# WHAT THE TASK ASKS
Write out every line of the material below again, requests included, and increase each coordinate in the answers by 46. Leave the pictures out.
--- BEGIN LISTING ---
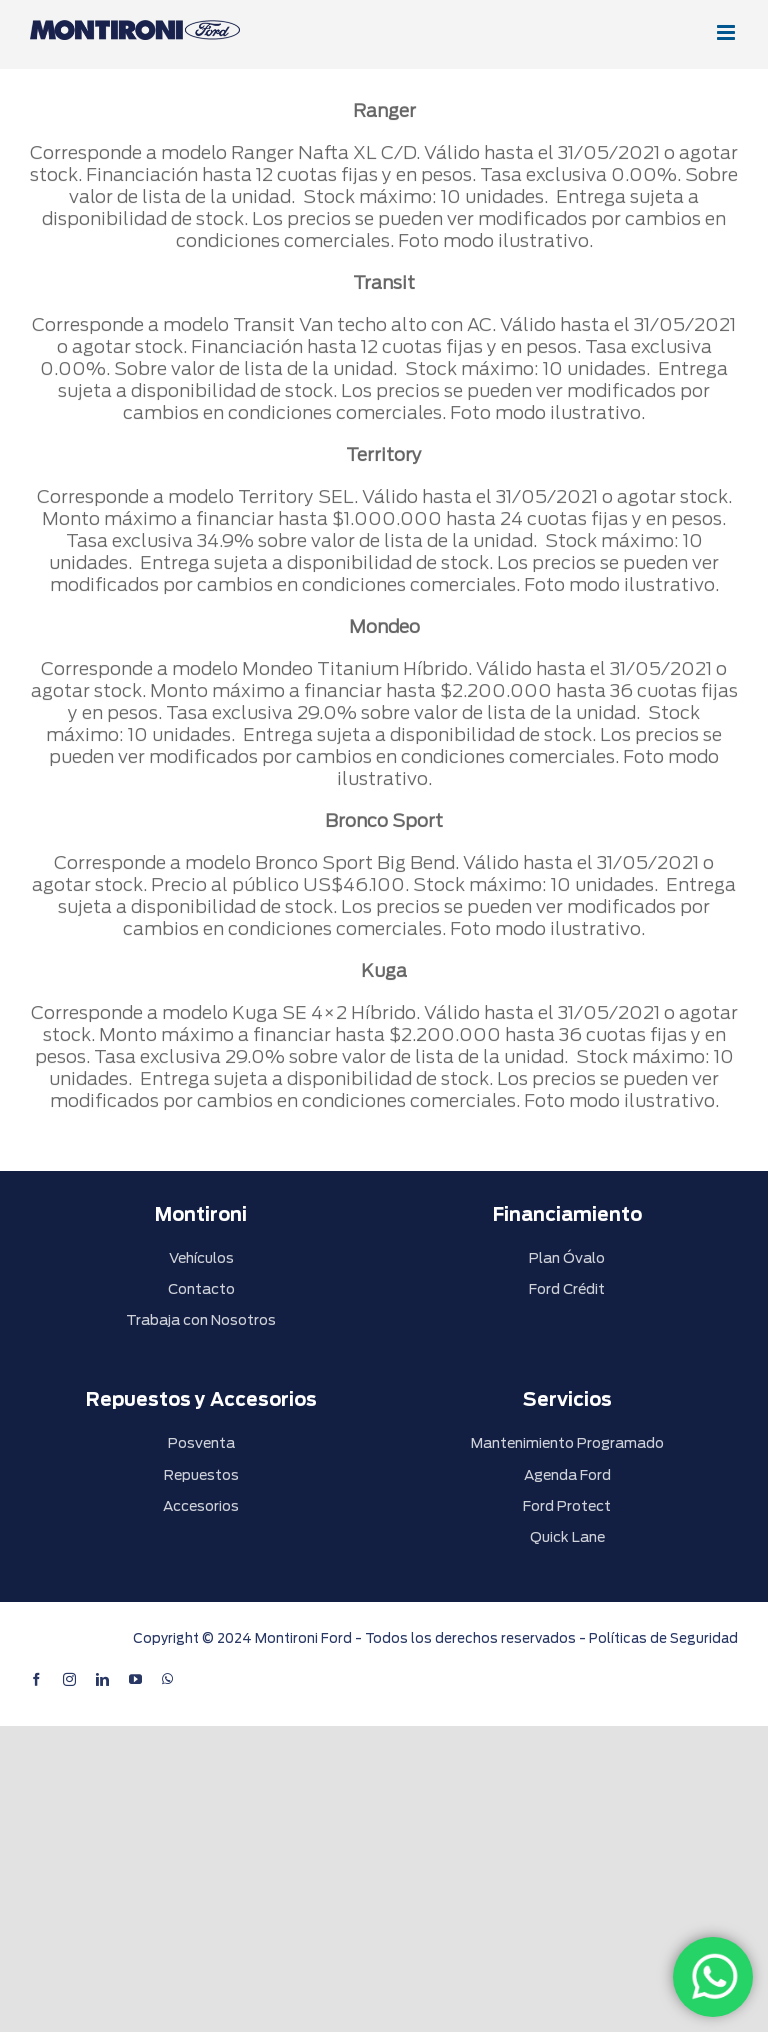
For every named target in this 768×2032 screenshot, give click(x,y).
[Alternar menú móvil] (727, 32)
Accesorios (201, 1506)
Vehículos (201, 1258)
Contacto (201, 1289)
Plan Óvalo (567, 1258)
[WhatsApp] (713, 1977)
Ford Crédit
--- END LISTING ---
# REPLY TO THE EXERCISE
For every named target in this 768×2032 screenshot, give click(x,y).
[Alternar menú móvil] (773, 78)
Accesorios (247, 1552)
Vehículos (247, 1304)
Contacto (247, 1335)
Plan Óvalo (613, 1304)
[WhatsApp] (759, 2023)
Ford Crédit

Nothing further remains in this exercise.